Exercise requirements:
Write out the passage of the Stravinsky "Valse des fleurs" text between "Valse des fleurs (Цветочный" and "instructionally intended pieces.", inclusive.

Text:

——————

Valse des fleurs (Цветочный вальс) is a short composition for two pianos by Russian composer Igor Stravinsky. It was completed in 1914.

== Composition ==
Stravinsky's music post-Rite of Spring in the 1910s was devoted to Gebrauchsmusik. This example of Gebrauchsmusik was specifically conceived for educational purposes, as he was trying to produce music either for four hands or two pianos intended for himself and his son, Soulima. For this reason, the "Valse des fleurs" is generally associated with other compositions for four hands from his Swiss period, such as the Three Easy Pieces (1915) and the Five Easy Pieces (1917). The brief (less than 1 minute) "Valse pour les enfants" of 1917, though not for four hands, is also in this vein of instructionally intended pieces.

This composition was finished in Clarens, Switzerland, on August 30, 1914. Kept in the composer's personal collection, it remained unperformed and unpublished for decades after its completion. However, fellow musician Robert Craft brought it to light when Soulima and Beveridge Webster played it as part of a Stravinsky concert that he organized in New York City's Town Hall on February 26, 1949. As with most of his American works and works earlier than his American period published in the US with the express intention of making money, it was published by Boosey & Hawkes in facsimile in 1983.

== Structure ==
The "Valse des fleurs" is in one movement and has a duration of just under one minute. It is scored for two pianos and is in C major. Both melodically and structurally, it is a very simplistic piece, meant to serve as a piece for practicing piano with his five-year-old son Soulima. It spans a total of three pages, originally written in ink on 12 1/2-by-9 1/2-inch paper.

——————

Supplied material:
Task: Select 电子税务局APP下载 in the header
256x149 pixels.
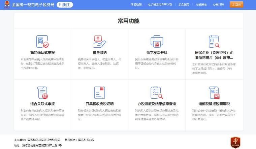Action: click(x=160, y=5)
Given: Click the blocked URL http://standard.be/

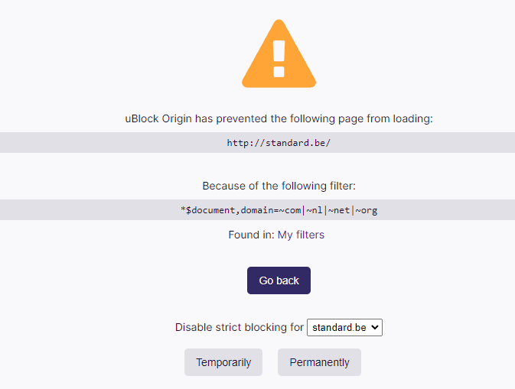Looking at the screenshot, I should (x=279, y=143).
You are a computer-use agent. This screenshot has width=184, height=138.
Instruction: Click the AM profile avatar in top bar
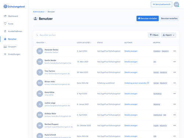pos(176,4)
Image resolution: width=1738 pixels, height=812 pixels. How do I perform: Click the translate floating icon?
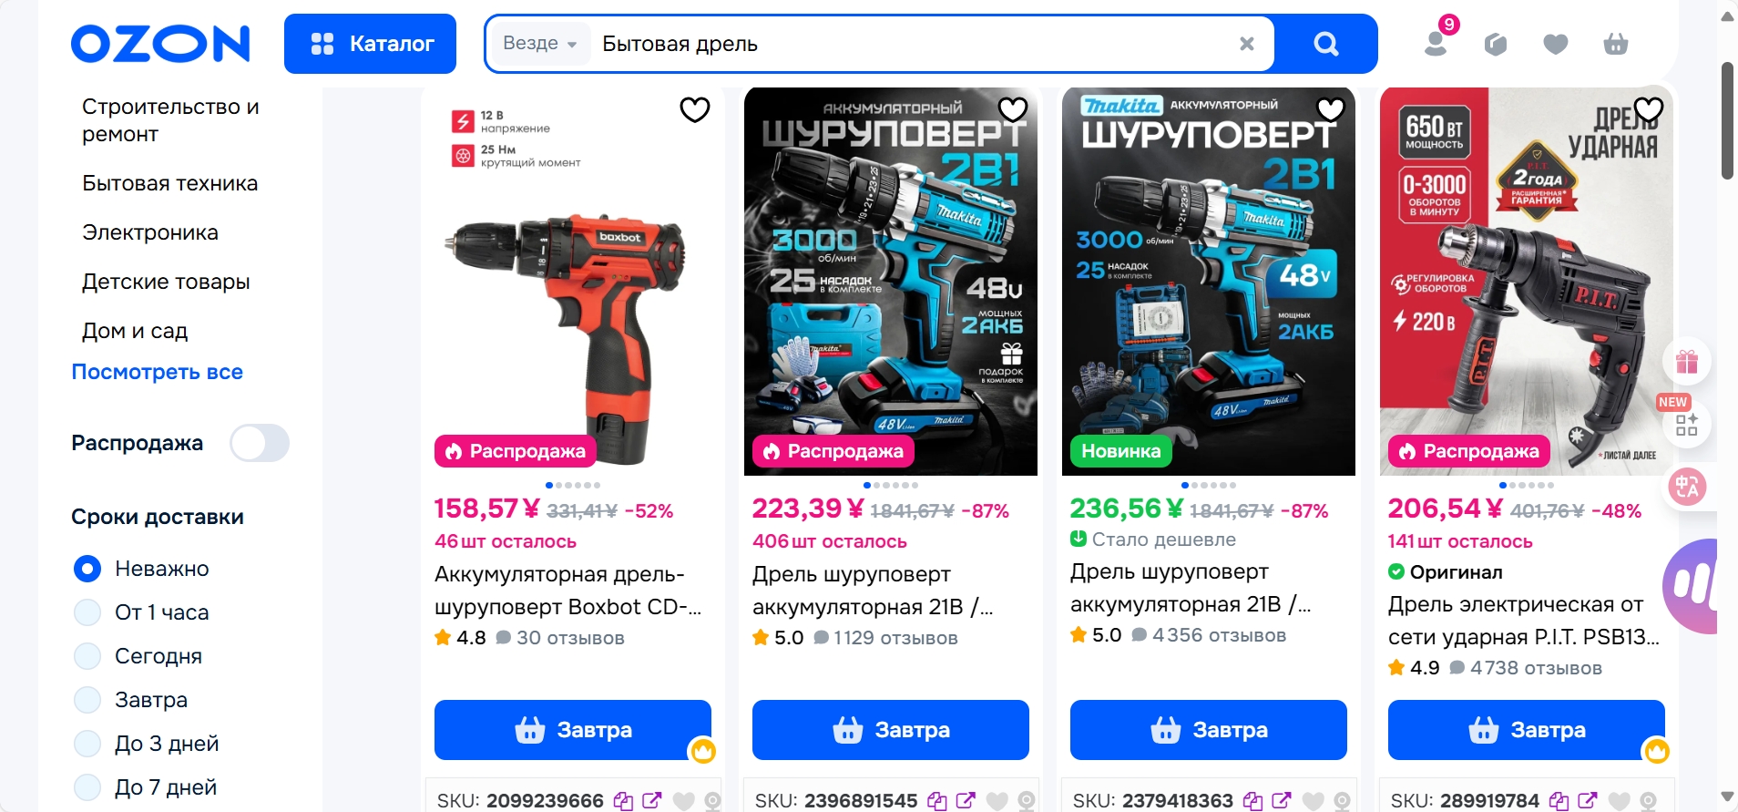[1686, 487]
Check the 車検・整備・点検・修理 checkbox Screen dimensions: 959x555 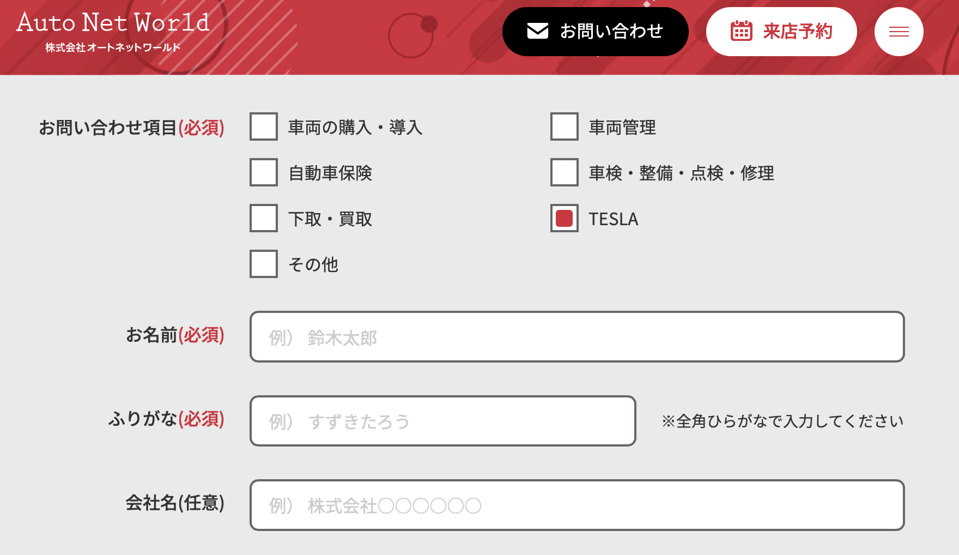pyautogui.click(x=565, y=172)
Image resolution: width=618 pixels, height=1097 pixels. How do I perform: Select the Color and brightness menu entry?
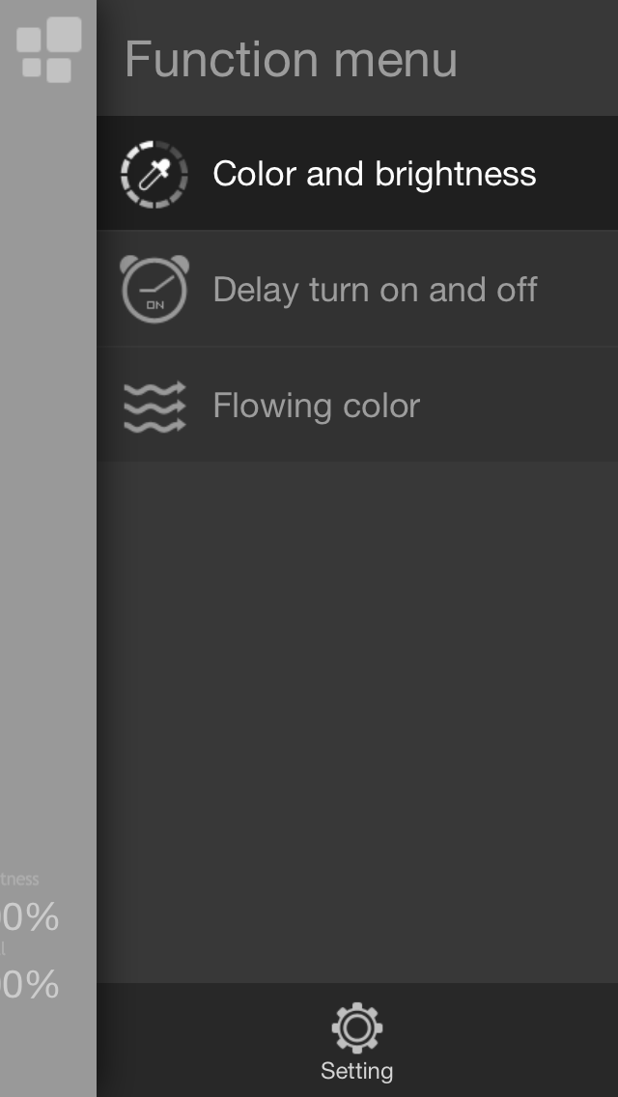pyautogui.click(x=357, y=173)
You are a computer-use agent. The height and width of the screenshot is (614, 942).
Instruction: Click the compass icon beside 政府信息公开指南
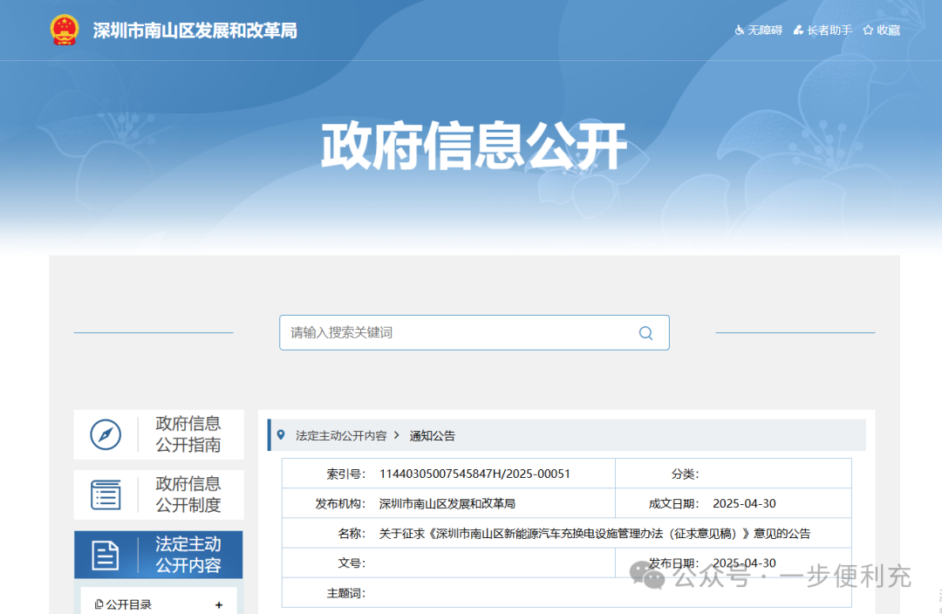[106, 433]
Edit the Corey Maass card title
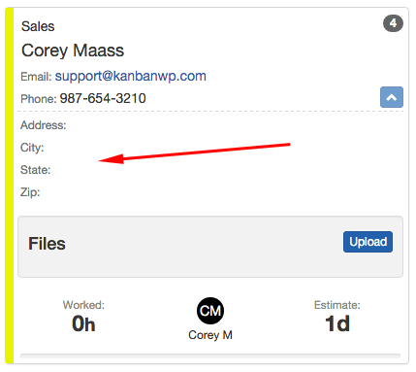The height and width of the screenshot is (372, 416). 73,51
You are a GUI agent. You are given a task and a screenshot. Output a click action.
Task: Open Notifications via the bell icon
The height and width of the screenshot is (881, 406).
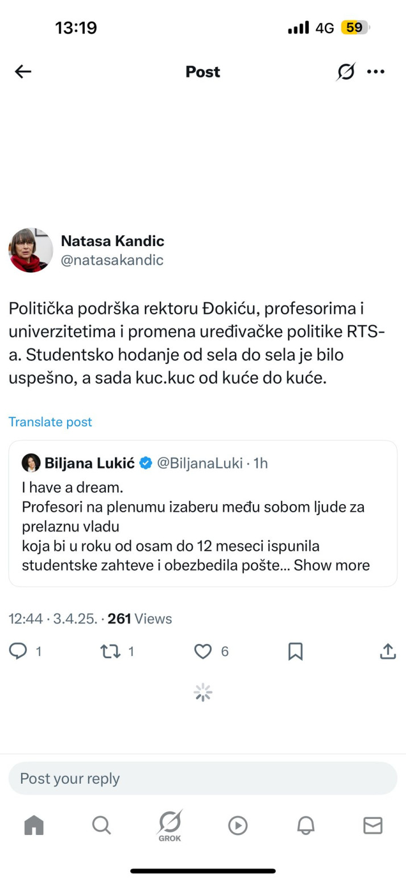(x=305, y=825)
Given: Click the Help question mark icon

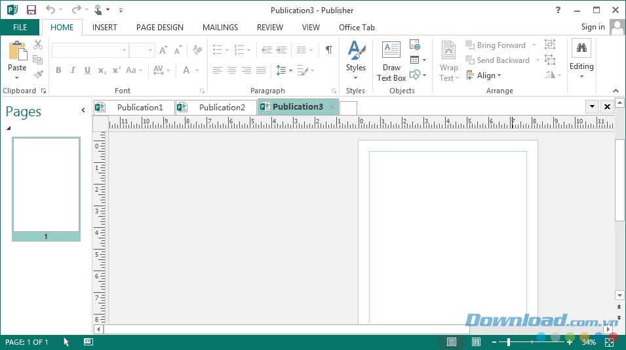Looking at the screenshot, I should (558, 10).
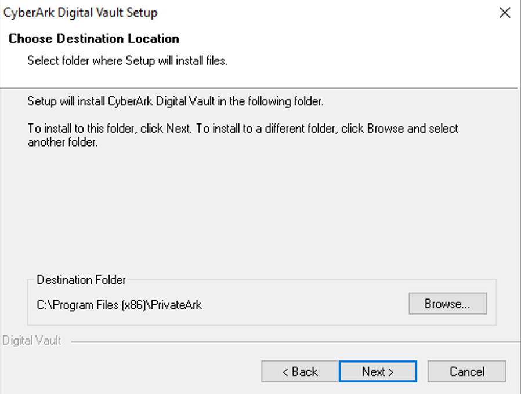The width and height of the screenshot is (521, 394).
Task: Click the Choose Destination Location heading
Action: point(94,38)
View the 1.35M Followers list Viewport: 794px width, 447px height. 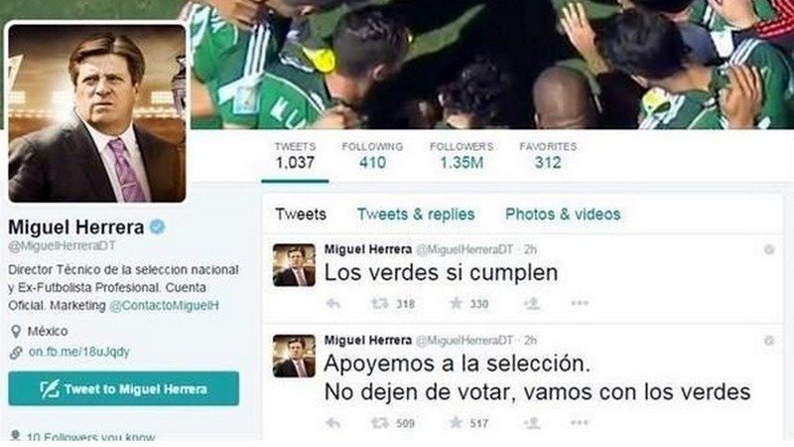(x=462, y=156)

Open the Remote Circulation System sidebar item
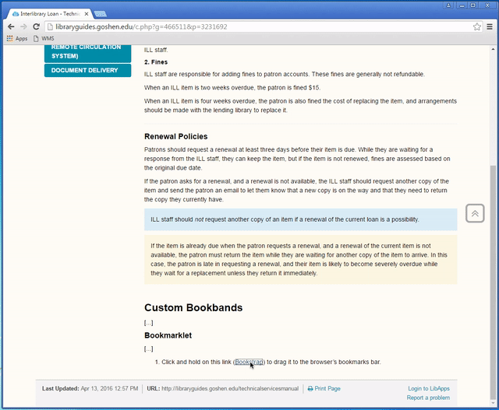click(87, 52)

——————

Answer for the task:
Valse des fleurs (Цветочный вальс) is a short composition for two pianos by Russian composer Igor Stravinsky. It was completed in 1914.

== Composition ==
Stravinsky's music post-Rite of Spring in the 1910s was devoted to Gebrauchsmusik. This example of Gebrauchsmusik was specifically conceived for educational purposes, as he was trying to produce music either for four hands or two pianos intended for himself and his son, Soulima. For this reason, the "Valse des fleurs" is generally associated with other compositions for four hands from his Swiss period, such as the Three Easy Pieces (1915) and the Five Easy Pieces (1917). The brief (less than 1 minute) "Valse pour les enfants" of 1917, though not for four hands, is also in this vein of instructionally intended pieces.